• [Records to process]
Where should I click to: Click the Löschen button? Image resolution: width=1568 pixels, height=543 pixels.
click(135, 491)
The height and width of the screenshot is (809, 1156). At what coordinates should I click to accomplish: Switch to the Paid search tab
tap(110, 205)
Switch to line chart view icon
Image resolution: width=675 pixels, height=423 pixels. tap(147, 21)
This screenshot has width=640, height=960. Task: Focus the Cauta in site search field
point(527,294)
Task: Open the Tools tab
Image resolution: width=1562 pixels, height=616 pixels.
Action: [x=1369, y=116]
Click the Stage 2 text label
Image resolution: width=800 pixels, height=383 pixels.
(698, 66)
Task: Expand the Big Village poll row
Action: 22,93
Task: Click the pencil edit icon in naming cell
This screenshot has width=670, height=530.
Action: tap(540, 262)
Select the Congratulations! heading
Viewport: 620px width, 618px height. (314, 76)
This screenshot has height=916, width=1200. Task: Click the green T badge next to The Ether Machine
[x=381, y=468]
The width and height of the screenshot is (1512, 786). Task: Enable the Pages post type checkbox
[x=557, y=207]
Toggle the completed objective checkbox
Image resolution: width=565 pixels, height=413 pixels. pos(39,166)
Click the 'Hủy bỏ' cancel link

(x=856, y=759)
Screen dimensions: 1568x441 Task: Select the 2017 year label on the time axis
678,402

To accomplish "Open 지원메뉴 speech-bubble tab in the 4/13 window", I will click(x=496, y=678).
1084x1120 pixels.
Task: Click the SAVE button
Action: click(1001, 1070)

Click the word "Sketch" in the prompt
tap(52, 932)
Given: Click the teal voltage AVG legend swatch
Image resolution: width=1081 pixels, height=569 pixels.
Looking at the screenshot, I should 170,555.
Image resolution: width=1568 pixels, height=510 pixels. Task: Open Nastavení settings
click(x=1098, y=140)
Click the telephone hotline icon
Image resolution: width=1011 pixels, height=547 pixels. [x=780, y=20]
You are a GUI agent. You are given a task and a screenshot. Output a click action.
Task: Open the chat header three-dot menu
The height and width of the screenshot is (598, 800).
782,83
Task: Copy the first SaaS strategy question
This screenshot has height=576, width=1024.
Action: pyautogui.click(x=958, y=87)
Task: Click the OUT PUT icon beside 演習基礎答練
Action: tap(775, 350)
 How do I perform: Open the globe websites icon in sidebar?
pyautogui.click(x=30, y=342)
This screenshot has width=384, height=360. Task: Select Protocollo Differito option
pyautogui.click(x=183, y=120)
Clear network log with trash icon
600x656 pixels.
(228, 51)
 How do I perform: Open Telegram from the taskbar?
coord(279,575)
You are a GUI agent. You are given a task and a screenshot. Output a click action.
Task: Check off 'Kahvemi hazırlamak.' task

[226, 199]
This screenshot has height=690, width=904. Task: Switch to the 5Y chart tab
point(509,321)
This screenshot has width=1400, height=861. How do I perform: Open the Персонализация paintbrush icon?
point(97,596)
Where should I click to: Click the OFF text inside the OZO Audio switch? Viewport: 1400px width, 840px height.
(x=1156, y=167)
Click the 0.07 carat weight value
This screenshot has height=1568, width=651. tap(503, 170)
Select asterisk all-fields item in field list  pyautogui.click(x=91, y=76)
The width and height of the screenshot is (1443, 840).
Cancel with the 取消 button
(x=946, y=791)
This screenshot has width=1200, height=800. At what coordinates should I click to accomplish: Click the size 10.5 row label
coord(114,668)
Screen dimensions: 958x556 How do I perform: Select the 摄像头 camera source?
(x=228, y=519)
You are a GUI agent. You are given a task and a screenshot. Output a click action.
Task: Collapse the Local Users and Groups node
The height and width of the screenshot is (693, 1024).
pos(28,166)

• [Work order] Restate the records in full, keeping every word as it is.

• [Response to this task]
Where should I click to: Click the Löschen button? Image resolution: width=1568 pixels, height=543 pixels.
click(135, 491)
The height and width of the screenshot is (809, 1156). At what coordinates should I click to accomplish: Switch to the Paid search tab
tap(110, 205)
Switch to line chart view icon
Image resolution: width=675 pixels, height=423 pixels. tap(147, 21)
This screenshot has width=640, height=960. Task: Focus the Cauta in site search field
point(527,294)
Task: Open the Tools tab
Image resolution: width=1562 pixels, height=616 pixels.
Action: [x=1369, y=116]
Click the Stage 2 text label
Image resolution: width=800 pixels, height=383 pixels.
(698, 66)
Task: Expand the Big Village poll row
Action: 22,93
Task: Click the pencil edit icon in naming cell
This screenshot has width=670, height=530.
Action: tap(540, 262)
Select the Congratulations! heading
Viewport: 620px width, 618px height. (314, 76)
This screenshot has height=916, width=1200. Task: Click the green T badge next to The Ether Machine
[x=381, y=468]
The width and height of the screenshot is (1512, 786). Task: Enable the Pages post type checkbox
[x=557, y=207]
Toggle the completed objective checkbox
Image resolution: width=565 pixels, height=413 pixels. pos(39,166)
Click the 'Hủy bỏ' cancel link

(x=856, y=759)
Screen dimensions: 1568x441 Task: Select the 2017 year label on the time axis
678,402

To accomplish "Open 지원메뉴 speech-bubble tab in the 4/13 window", I will click(x=496, y=678).
1084x1120 pixels.
Task: Click the SAVE button
Action: click(1001, 1070)

Click the word "Sketch" in the prompt
tap(52, 932)
Given: Click the teal voltage AVG legend swatch
Image resolution: width=1081 pixels, height=569 pixels.
Looking at the screenshot, I should 170,555.
Image resolution: width=1568 pixels, height=510 pixels. Task: Open Nastavení settings
click(x=1098, y=140)
Click the telephone hotline icon
Image resolution: width=1011 pixels, height=547 pixels. [x=780, y=20]
You are a GUI agent. You are given a task and a screenshot. Output a click action.
Task: Open the chat header three-dot menu
The height and width of the screenshot is (598, 800).
782,83
Task: Copy the first SaaS strategy question
This screenshot has height=576, width=1024.
Action: pyautogui.click(x=958, y=87)
Task: Click the OUT PUT icon beside 演習基礎答練
Action: tap(775, 350)
 How do I perform: Open the globe websites icon in sidebar?
pyautogui.click(x=30, y=342)
This screenshot has width=384, height=360. Task: Select Protocollo Differito option
pyautogui.click(x=183, y=120)
Clear network log with trash icon
600x656 pixels.
(228, 51)
 How do I perform: Open Telegram from the taskbar?
coord(279,575)
You are a GUI agent. You are given a task and a screenshot. Output a click action.
Task: Check off 'Kahvemi hazırlamak.' task

[226, 199]
This screenshot has height=690, width=904. Task: Switch to the 5Y chart tab
point(509,321)
This screenshot has width=1400, height=861. How do I perform: Open the Персонализация paintbrush icon?
point(97,596)
Where should I click to: Click the OFF text inside the OZO Audio switch? Viewport: 1400px width, 840px height.
(x=1156, y=167)
Click the 0.07 carat weight value
This screenshot has height=1568, width=651. tap(503, 170)
Select asterisk all-fields item in field list  pyautogui.click(x=91, y=76)
The width and height of the screenshot is (1443, 840).
Cancel with the 取消 button
(x=946, y=791)
This screenshot has width=1200, height=800. At what coordinates should I click to accomplish: Click the size 10.5 row label
coord(114,668)
Screen dimensions: 958x556 How do I perform: Select the 摄像头 camera source?
(x=228, y=519)
You are a GUI agent. You are given a task and a screenshot. Output a click action.
Task: Collapse the Local Users and Groups node
The height and width of the screenshot is (693, 1024).
pos(28,166)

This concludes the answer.